Ч. Айтматов предполагает достаточно знающего читателя, рассчитывает на его художественную эрудицию и творческую способность дорисовать намеченное писателем.

Подчеркнем это обстоятельство: тема Христа начинается в романе таким образом, что у читателя обязательно возникнут собственные образные ассоциации. Подобное возрастание творческой роли читателя, слушателя, зрителя В. С. Библер рассматривает как художественный феномен культуры XX в.: «…зритель по-своему — вместе с художником… должен формировать, доводить, завершать полотно, гранит, ритм, партитуру до целостного навечного свершения.

Такой «дополнительный» читатель или зритель проектируется автором, художественно изобретается…» Наличие такого «художественно изобретенного» читателя избавляет автора от необходимости непременной художественной стилизации. «Это никак не стилизация, — продолжает В.С.

Библер, — но именно столкновение разных способов видеть и понимать мир». Евангельский эпизод вводится в роман вовсе не как фон для истории Авдия Каллистратова. Его история достаточно конкретна, а случай с «чудаком галилейским», хотя о нем и сказано, что в истории он был однажды, перерастает рамки единичности.

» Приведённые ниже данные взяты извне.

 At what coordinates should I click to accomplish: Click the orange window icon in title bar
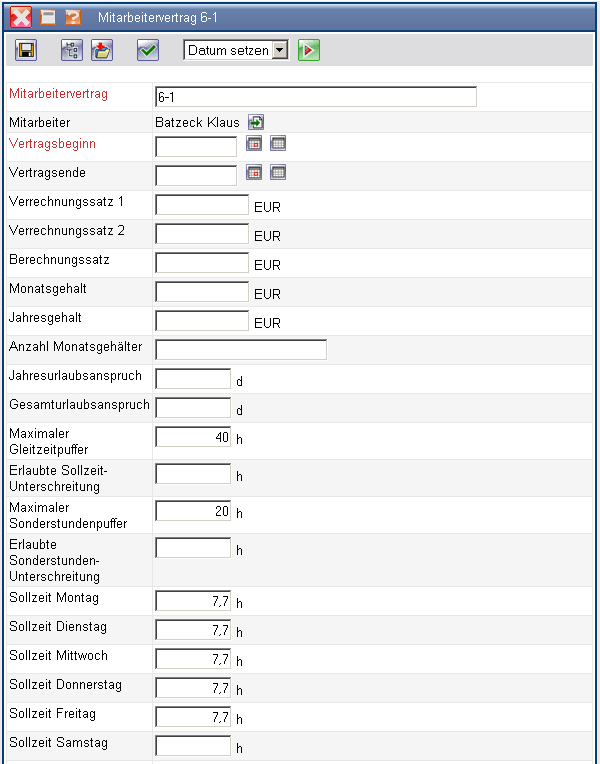(47, 17)
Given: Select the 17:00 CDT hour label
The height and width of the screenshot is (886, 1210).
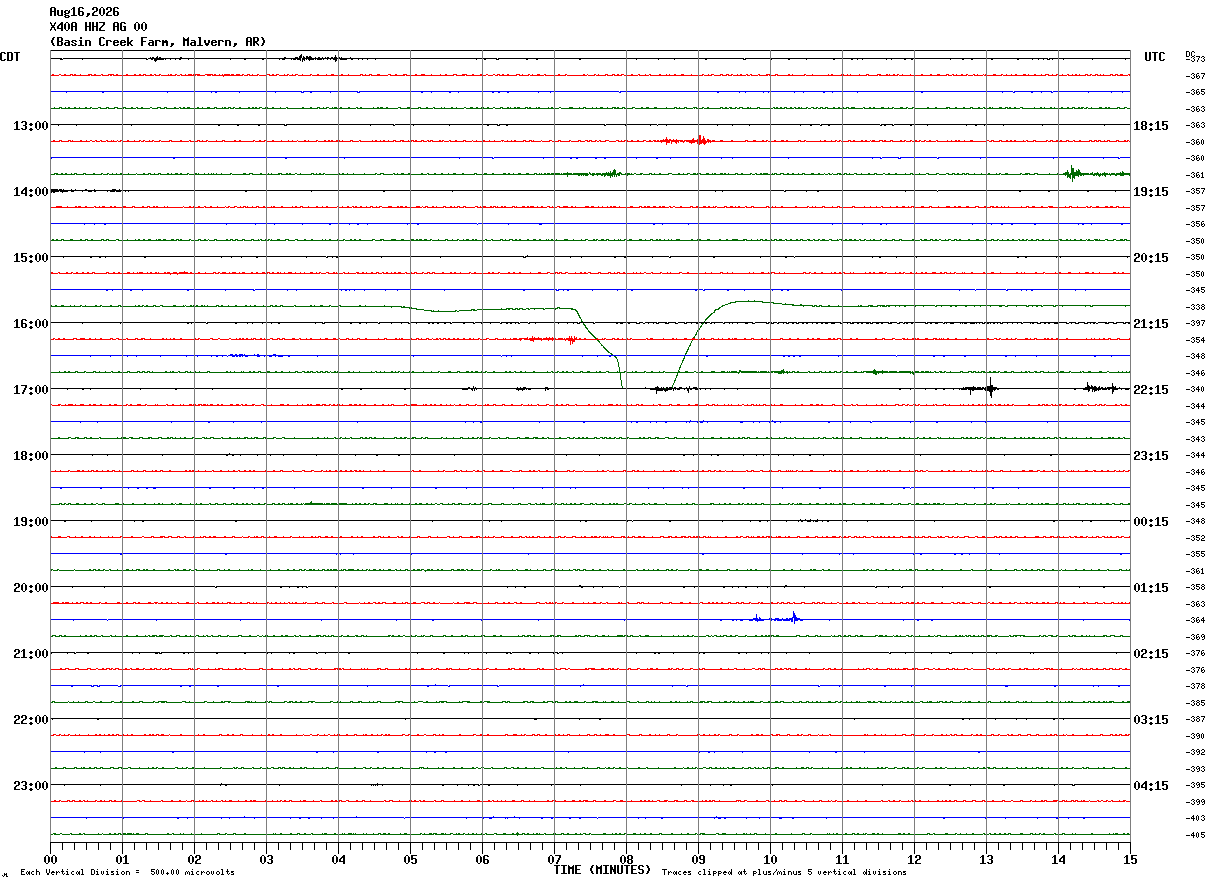Looking at the screenshot, I should 31,389.
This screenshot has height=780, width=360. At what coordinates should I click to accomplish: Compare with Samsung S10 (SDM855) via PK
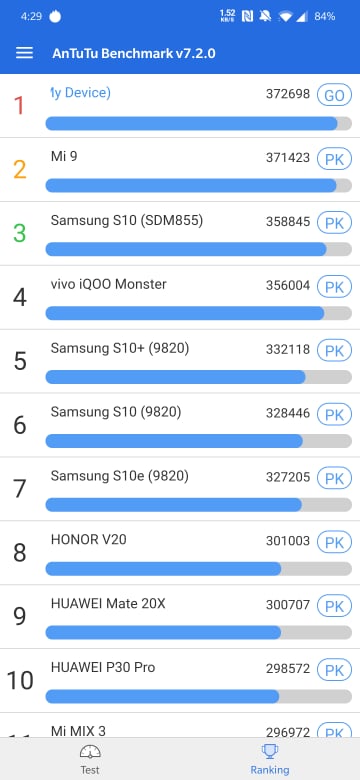coord(334,222)
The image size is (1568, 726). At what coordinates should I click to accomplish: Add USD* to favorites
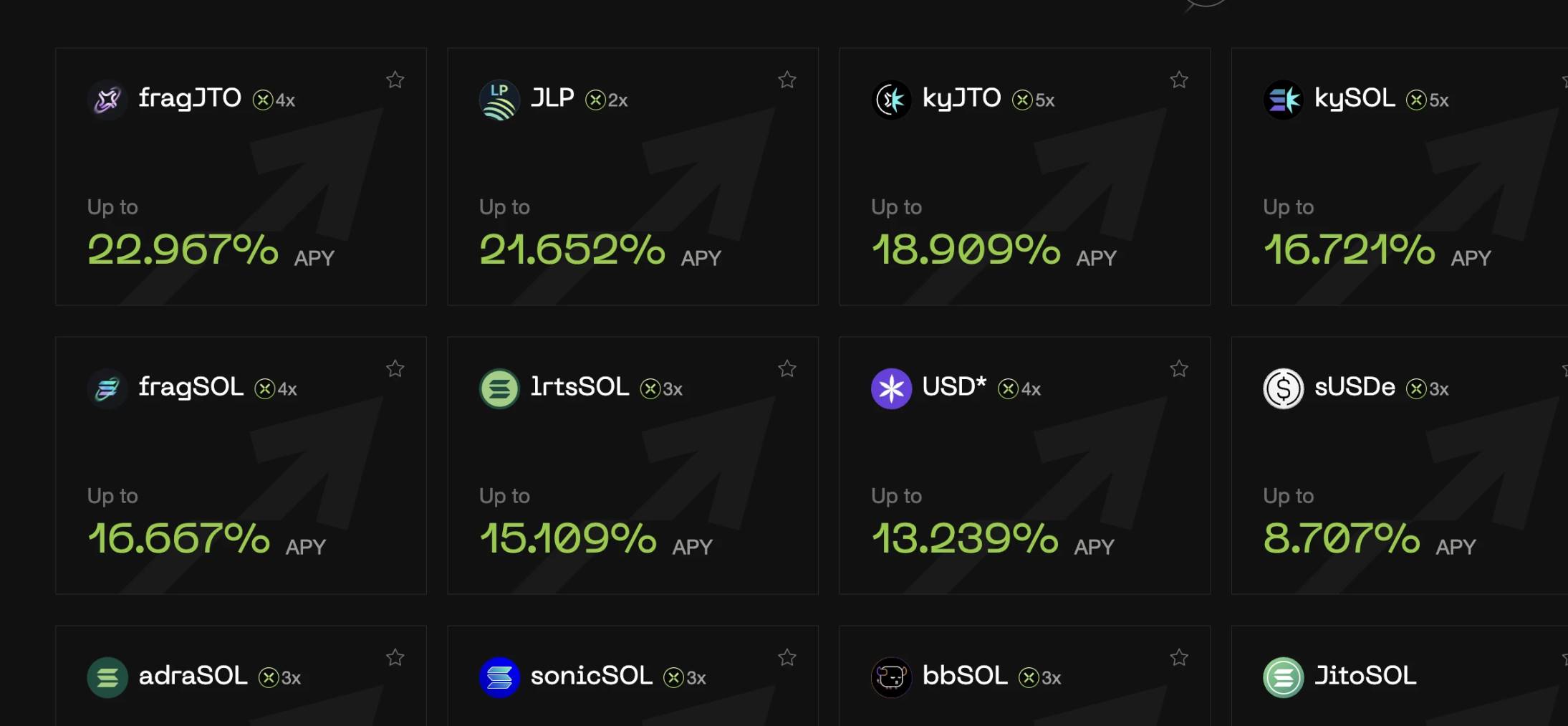click(x=1179, y=368)
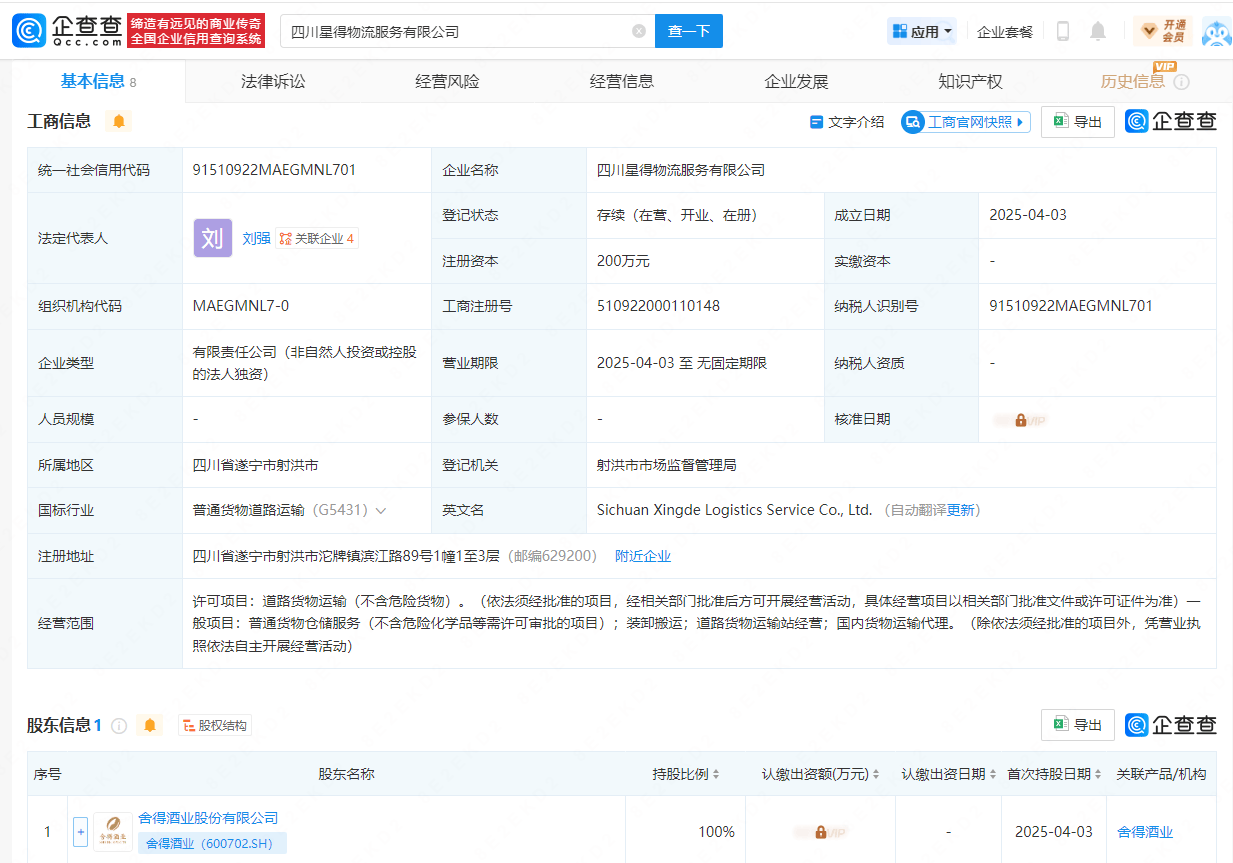Switch to the 法律诉讼 tab
The width and height of the screenshot is (1233, 863).
pyautogui.click(x=273, y=82)
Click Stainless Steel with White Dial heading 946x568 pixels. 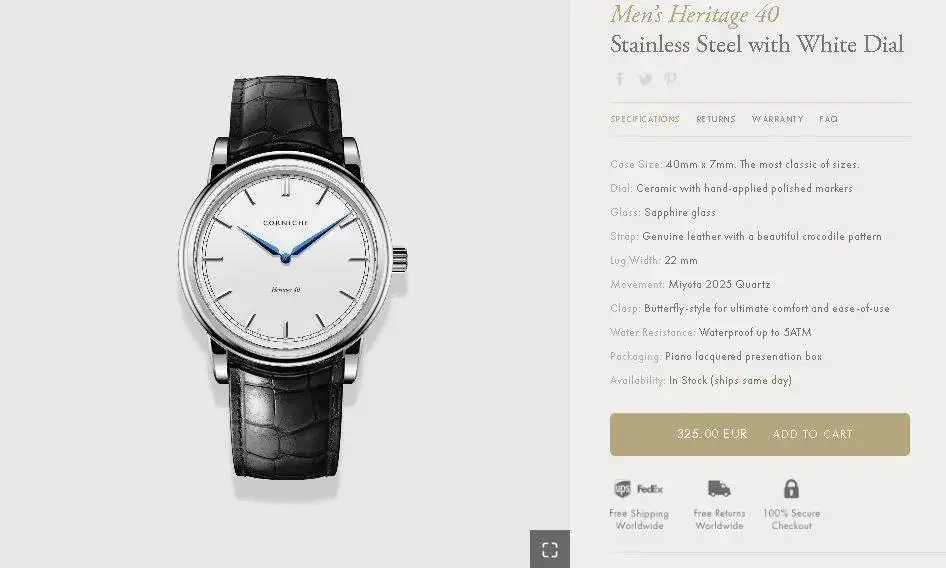[757, 45]
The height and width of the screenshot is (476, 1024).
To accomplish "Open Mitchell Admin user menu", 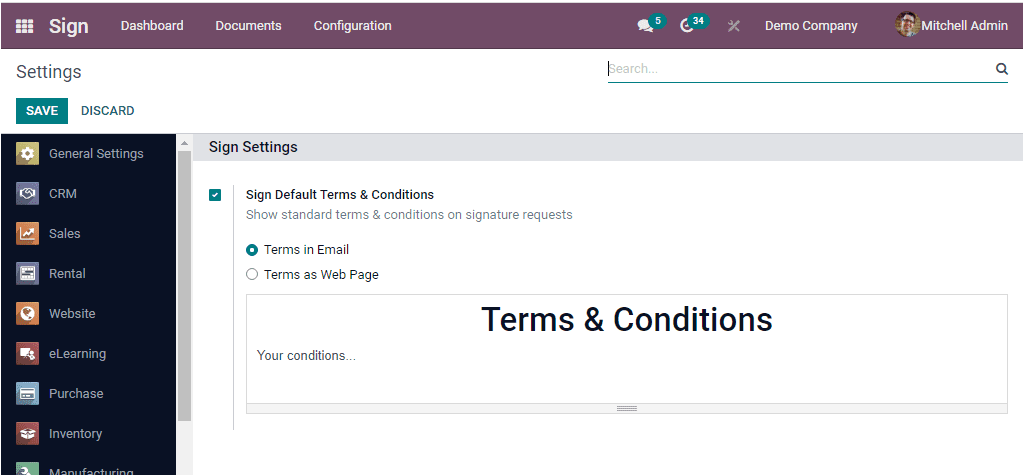I will point(951,26).
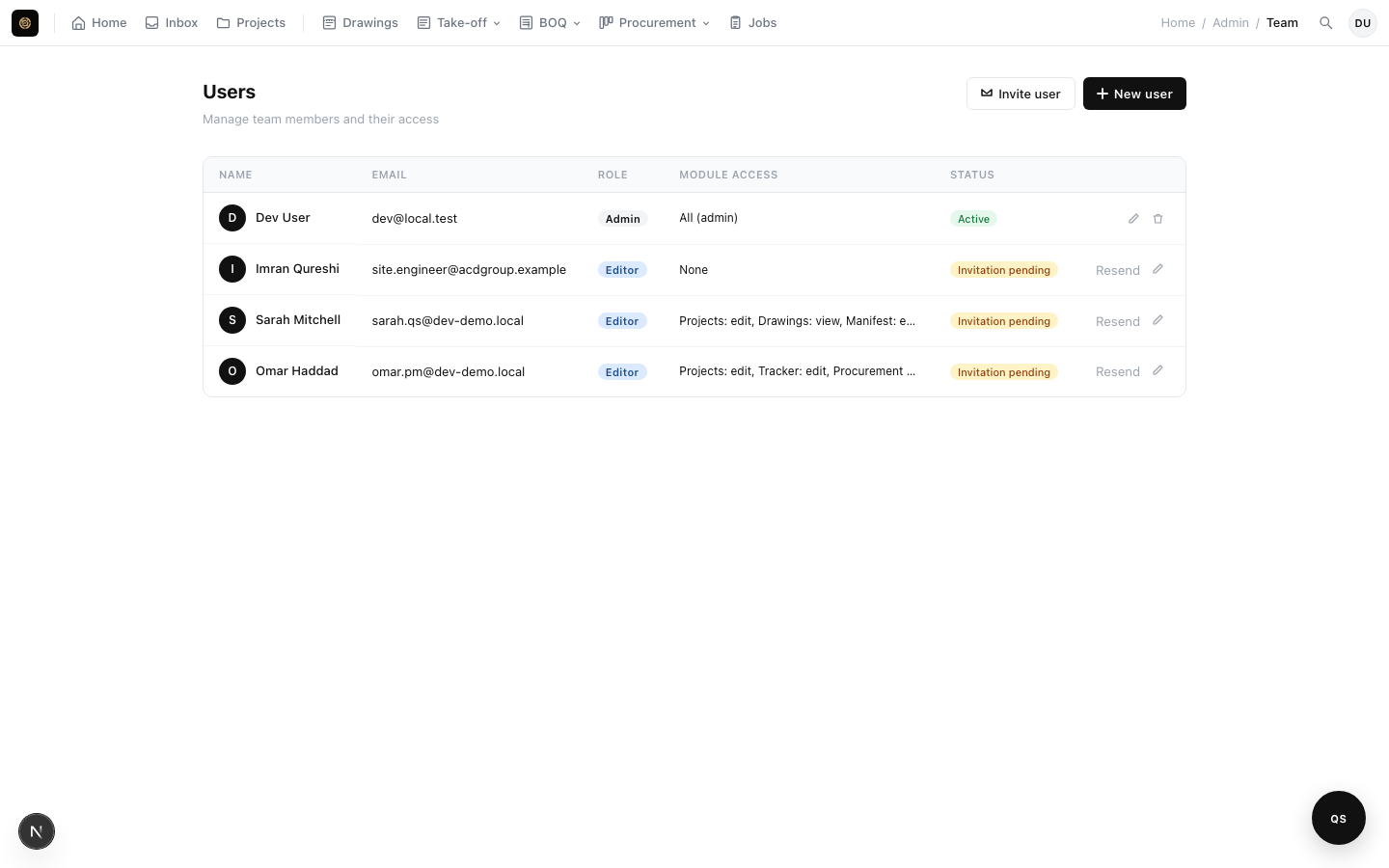Viewport: 1389px width, 868px height.
Task: Go to the Inbox nav item
Action: [172, 23]
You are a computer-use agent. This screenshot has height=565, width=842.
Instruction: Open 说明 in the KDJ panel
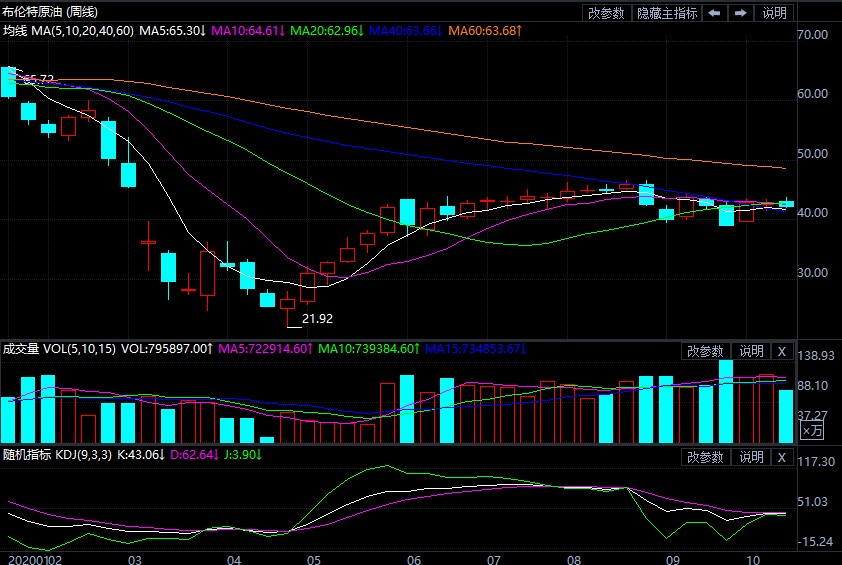(x=750, y=457)

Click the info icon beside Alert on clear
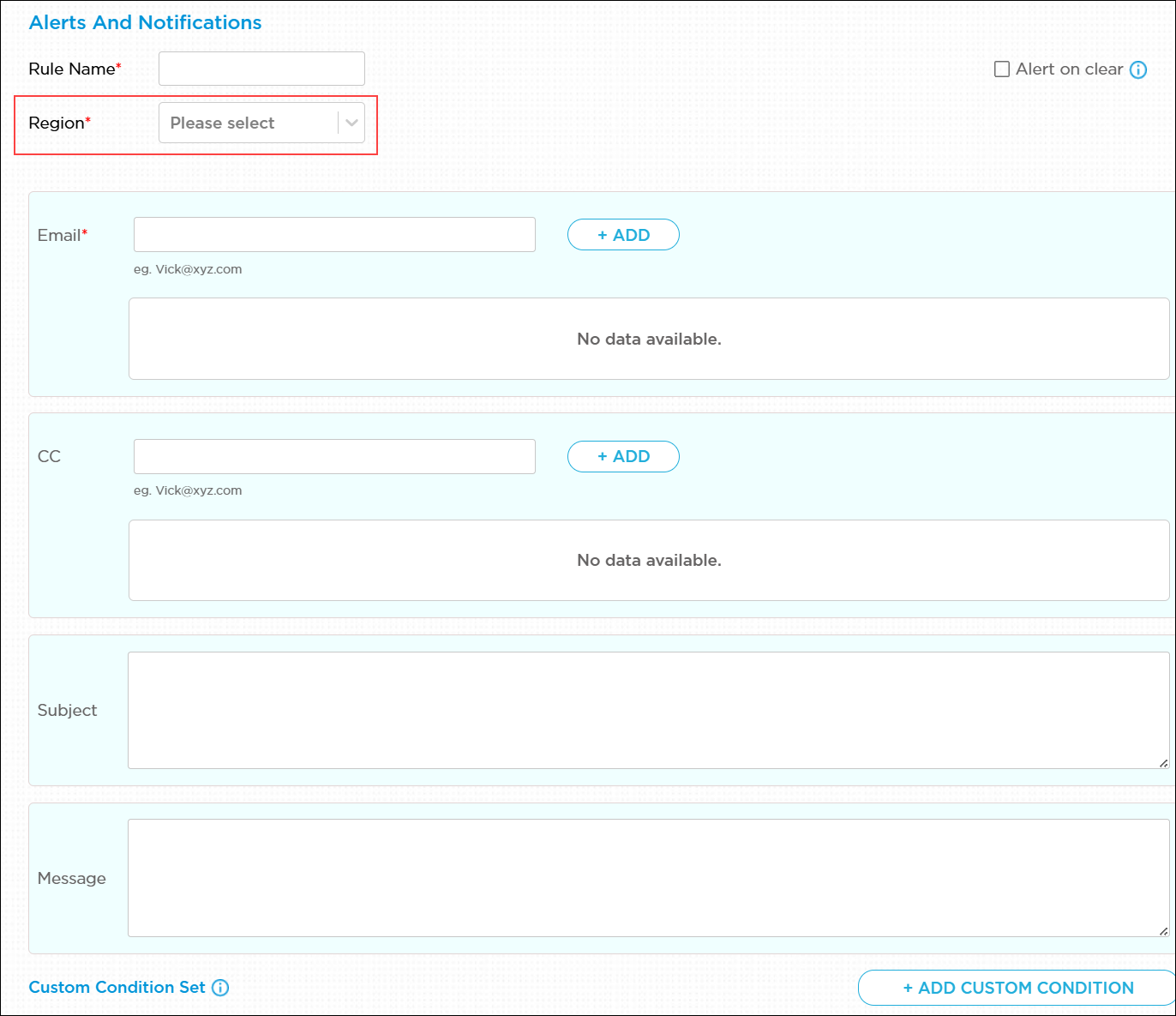1137,70
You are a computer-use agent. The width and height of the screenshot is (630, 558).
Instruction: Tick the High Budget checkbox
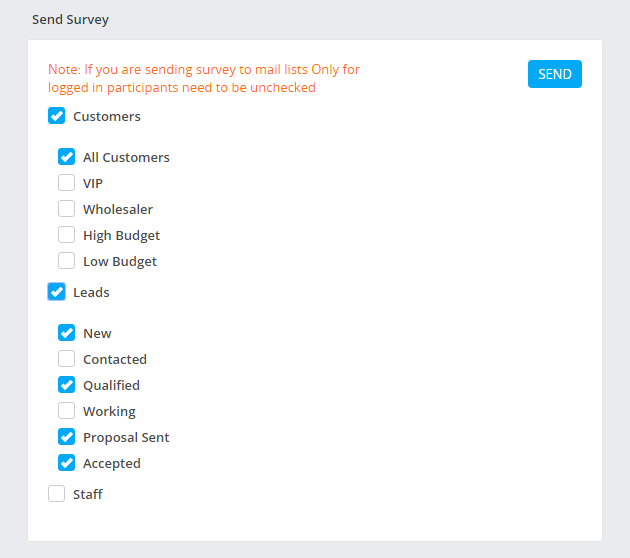pos(67,235)
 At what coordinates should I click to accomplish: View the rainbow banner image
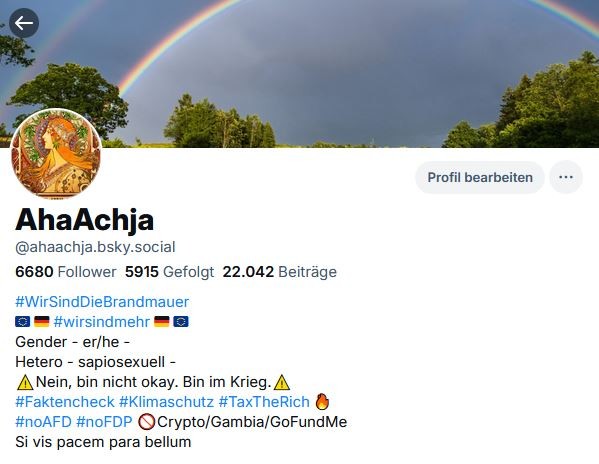pyautogui.click(x=300, y=74)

Он бесконечно повторяется в нескончаемых воспоминаниях: «А люди все обсуждают, все спорят, все сокрушаются, как и что тогда получилось и как могло такое произойти». Он поднимается до уровня вечной памяти: «…все забудется в веках, но только не этот день». Евангельский эпизод становится таким образом не просто фактом прошлого в едином временном ряду, он разворачивается как особое измерение конкретного в его соотношении с вечным, а айтматовский Христос является носителем идей, воплощающих эту особую меру. Поэтому на вопрос Понтия Пилата, есть ли для людей Бог выше ныне живущего кесаря, он отвечает: «Есть, правитель римский, если избрать другое измерение бытия». Сложный, многомерный мир воссоздан в «Плахе».